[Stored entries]
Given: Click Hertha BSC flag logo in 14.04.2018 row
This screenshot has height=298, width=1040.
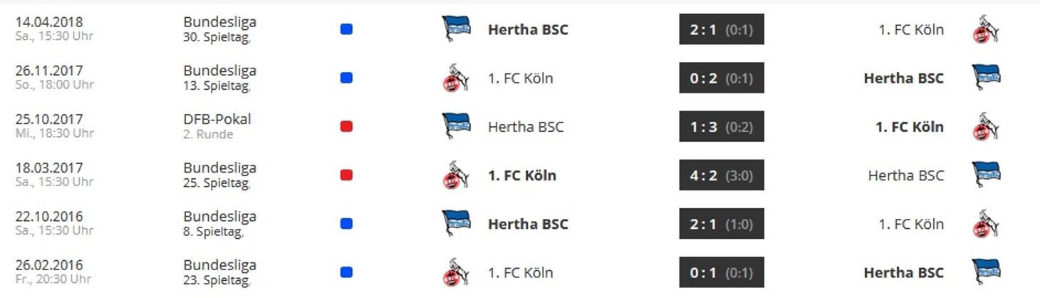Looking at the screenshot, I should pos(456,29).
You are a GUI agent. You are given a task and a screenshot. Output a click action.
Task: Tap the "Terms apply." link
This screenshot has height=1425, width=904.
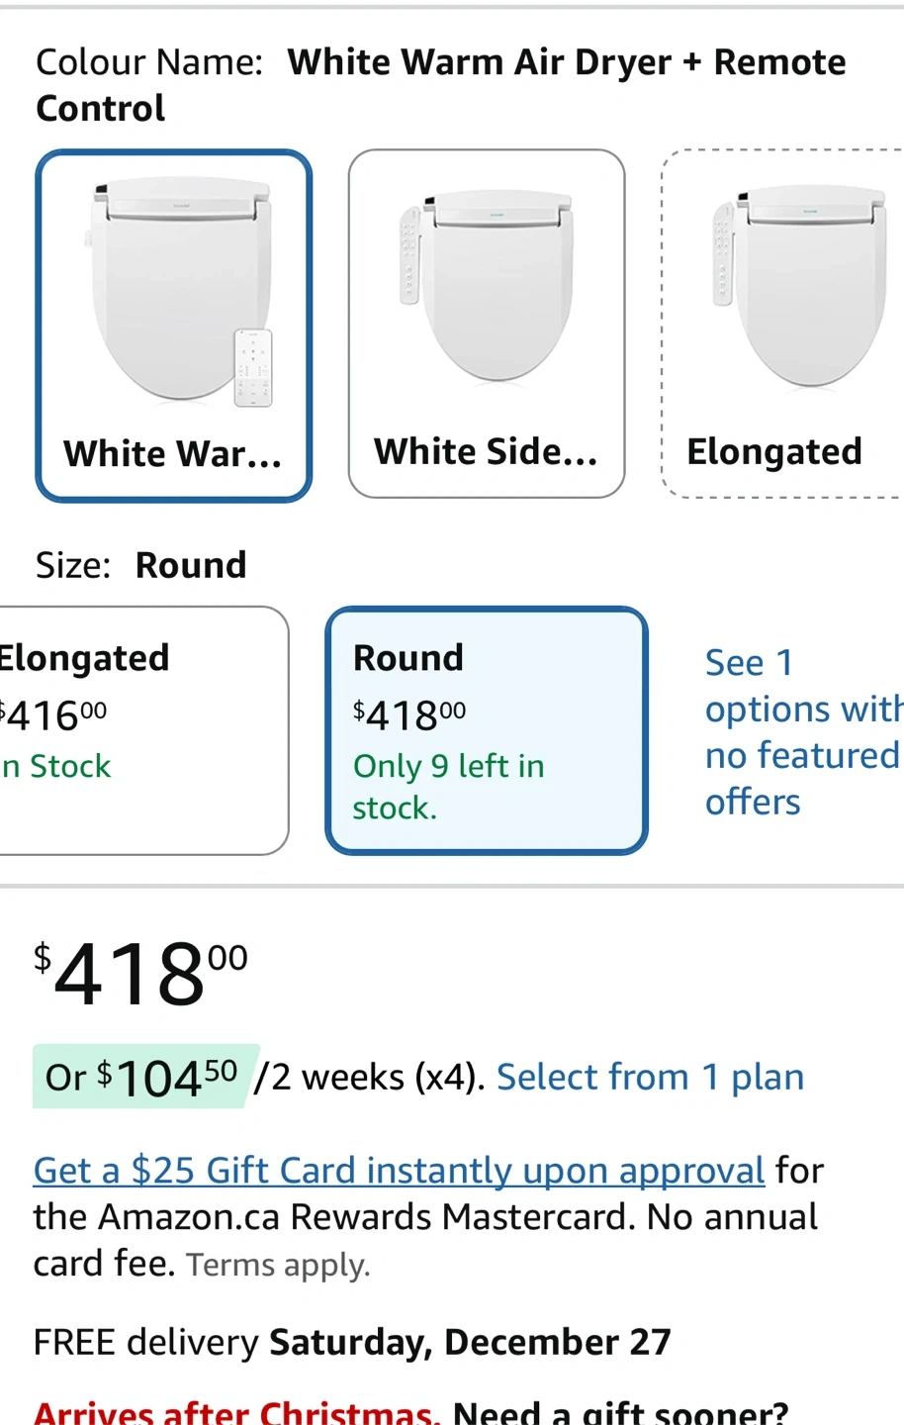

= What this task involves =
Rewrite every row above, putting "horizontal size" wherever "width" appears and keeping everything else the same. Omit the pictures from your version.

= Exercise solution =
Given: Click Hertha BSC flag logo in 14.04.2018 row
This screenshot has height=298, horizontal size=1040.
Looking at the screenshot, I should pos(456,29).
You are a GUI agent. You are given a task and a screenshot. Output a click action.
Task: Tap the "Terms apply." link
This screenshot has height=1425, horizontal size=904.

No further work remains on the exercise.